I have a particular exmaple in mind. In bits on myu bench at the moment
is an HP2623 graphics terminal This was HP's response to the well-knwon
Tektronix terminals, it is, however a raster scanned device. But it has a
little state machine (or parhapes you could call it a very simple
procesosr) to speed up line drawing.
But wanyway...
On the video monitor PCB (HP call it the 'Sweep' PCB), there is a 74LS221
dual monostable chip in the common HP horixontal drive circuit, The first
half of the chip delays the sync pulse (and the delay time is controlled
by the horizontal centering control), the second half is triggered from
that and provides a pulse of known width to the horizontal drive transistor.
But I digress. You don't need to know any of that...

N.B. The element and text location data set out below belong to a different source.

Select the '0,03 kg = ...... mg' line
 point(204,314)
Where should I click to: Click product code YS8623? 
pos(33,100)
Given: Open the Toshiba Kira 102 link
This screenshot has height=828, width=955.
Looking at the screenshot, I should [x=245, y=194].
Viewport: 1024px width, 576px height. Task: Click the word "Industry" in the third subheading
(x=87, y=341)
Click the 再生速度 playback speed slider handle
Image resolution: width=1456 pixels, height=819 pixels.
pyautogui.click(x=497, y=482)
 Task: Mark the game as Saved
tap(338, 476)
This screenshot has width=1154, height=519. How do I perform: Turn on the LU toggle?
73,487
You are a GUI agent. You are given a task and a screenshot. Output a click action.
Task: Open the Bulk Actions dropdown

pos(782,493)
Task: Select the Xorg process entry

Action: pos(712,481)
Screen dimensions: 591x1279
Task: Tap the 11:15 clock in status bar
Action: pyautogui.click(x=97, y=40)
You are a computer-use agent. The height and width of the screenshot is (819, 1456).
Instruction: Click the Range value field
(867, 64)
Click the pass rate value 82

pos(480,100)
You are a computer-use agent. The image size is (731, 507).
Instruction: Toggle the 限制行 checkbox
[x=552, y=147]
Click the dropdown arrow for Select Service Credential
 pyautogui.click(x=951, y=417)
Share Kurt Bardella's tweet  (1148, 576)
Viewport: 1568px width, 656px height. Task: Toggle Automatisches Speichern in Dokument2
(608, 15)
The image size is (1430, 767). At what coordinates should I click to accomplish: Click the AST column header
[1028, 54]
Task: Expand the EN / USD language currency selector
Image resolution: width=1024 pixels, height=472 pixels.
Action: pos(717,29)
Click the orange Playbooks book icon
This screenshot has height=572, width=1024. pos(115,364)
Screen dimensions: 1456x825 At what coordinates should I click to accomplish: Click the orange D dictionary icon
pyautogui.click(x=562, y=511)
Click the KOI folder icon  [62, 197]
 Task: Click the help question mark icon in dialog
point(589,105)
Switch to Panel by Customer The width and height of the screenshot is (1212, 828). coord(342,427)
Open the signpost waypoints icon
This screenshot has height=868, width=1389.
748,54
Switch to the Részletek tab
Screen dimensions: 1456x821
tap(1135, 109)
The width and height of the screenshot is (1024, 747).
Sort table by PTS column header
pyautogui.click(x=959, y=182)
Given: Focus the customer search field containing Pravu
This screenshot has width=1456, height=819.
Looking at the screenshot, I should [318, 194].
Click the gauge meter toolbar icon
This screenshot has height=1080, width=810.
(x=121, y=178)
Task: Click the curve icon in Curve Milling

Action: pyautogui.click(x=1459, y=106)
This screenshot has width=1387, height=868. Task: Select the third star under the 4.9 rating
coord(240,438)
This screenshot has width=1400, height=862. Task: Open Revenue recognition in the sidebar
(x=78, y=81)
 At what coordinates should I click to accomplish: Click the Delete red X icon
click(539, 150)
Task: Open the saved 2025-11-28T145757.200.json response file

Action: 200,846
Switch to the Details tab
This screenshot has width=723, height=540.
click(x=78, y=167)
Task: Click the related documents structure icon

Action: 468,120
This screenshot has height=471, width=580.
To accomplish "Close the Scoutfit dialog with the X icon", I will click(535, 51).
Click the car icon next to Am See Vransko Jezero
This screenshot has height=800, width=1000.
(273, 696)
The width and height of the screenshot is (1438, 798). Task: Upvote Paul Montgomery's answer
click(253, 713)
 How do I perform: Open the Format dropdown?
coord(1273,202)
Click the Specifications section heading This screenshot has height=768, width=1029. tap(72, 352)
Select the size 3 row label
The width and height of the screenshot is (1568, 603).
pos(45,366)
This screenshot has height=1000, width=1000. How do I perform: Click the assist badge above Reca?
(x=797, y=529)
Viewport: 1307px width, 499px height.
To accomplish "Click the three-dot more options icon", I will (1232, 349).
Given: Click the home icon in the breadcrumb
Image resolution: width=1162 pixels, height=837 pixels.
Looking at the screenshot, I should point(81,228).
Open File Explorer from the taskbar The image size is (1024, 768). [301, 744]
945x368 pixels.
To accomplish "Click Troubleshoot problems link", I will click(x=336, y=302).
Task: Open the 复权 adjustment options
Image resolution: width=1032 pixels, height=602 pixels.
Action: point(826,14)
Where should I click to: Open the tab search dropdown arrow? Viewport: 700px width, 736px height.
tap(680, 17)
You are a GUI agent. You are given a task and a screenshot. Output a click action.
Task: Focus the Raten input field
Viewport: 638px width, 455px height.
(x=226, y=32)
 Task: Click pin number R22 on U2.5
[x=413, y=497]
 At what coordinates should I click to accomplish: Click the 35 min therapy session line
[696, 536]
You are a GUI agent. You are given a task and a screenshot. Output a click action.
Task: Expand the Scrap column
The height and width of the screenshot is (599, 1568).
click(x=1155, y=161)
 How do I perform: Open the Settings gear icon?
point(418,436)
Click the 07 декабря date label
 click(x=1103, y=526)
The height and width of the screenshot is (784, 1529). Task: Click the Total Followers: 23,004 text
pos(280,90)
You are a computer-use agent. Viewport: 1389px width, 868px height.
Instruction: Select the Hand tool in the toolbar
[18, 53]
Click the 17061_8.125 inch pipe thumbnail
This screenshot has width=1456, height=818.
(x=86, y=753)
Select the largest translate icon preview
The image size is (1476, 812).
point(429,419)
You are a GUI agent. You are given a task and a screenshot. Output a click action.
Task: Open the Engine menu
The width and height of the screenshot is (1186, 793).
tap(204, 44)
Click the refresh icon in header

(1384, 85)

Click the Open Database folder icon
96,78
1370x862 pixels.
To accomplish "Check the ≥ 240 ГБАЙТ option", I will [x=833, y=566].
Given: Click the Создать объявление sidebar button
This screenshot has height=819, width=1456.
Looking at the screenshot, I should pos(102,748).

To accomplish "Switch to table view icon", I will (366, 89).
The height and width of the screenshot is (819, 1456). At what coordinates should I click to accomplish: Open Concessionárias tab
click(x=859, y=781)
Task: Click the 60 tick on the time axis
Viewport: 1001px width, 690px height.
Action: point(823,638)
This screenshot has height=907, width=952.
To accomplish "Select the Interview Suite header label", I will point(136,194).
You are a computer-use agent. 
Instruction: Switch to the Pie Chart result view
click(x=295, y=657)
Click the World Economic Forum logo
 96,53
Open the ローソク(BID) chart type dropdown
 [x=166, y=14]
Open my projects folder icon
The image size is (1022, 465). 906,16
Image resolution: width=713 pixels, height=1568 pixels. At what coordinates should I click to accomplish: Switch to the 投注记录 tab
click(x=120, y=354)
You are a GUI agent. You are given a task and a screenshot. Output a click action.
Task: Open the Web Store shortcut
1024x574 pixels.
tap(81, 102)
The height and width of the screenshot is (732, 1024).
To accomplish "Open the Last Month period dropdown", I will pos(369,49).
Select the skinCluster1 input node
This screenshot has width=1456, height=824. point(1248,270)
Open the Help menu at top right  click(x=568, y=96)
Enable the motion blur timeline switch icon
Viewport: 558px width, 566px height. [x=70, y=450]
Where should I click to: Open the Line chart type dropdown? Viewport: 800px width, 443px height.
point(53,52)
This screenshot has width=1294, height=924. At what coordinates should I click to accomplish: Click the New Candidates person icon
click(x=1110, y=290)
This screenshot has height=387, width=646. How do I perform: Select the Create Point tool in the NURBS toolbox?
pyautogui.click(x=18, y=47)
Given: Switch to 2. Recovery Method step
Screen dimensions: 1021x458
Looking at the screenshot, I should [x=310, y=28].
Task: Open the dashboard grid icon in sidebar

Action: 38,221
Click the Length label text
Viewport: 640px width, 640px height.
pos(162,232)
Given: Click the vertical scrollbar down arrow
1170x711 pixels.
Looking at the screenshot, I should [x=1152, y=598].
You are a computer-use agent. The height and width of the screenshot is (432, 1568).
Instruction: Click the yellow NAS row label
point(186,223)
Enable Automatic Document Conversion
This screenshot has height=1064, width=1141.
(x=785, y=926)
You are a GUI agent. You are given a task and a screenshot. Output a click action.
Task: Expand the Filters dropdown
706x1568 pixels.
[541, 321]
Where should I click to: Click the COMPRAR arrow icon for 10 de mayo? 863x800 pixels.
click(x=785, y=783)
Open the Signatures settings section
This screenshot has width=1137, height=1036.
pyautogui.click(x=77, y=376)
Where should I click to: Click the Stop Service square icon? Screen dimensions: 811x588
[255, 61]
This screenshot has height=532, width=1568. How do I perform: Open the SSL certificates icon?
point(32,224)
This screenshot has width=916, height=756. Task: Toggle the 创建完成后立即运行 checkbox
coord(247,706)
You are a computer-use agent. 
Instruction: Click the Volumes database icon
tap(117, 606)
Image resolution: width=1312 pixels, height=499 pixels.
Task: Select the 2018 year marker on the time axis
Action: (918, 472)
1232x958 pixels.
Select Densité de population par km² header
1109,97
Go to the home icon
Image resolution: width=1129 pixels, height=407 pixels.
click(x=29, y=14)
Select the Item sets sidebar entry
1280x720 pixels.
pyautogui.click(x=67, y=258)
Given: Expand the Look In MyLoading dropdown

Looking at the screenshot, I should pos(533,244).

WHile cleaning the dirt off this PCB (HV attracts dust electrostatcally,
of couse), I noticed that the ground pin of this IC never made it through
the board. It's folded under the package, but has been effectively
surface-mount soldered to the pad when the board was wave-soldered. It
works, but I can't beeleive it's as good as a proper through-hole
connection, and it's certian;y not what was intended.
I could trivially desolder the IC, straighten the pin, and solder it back
properly. But should I? What would others do?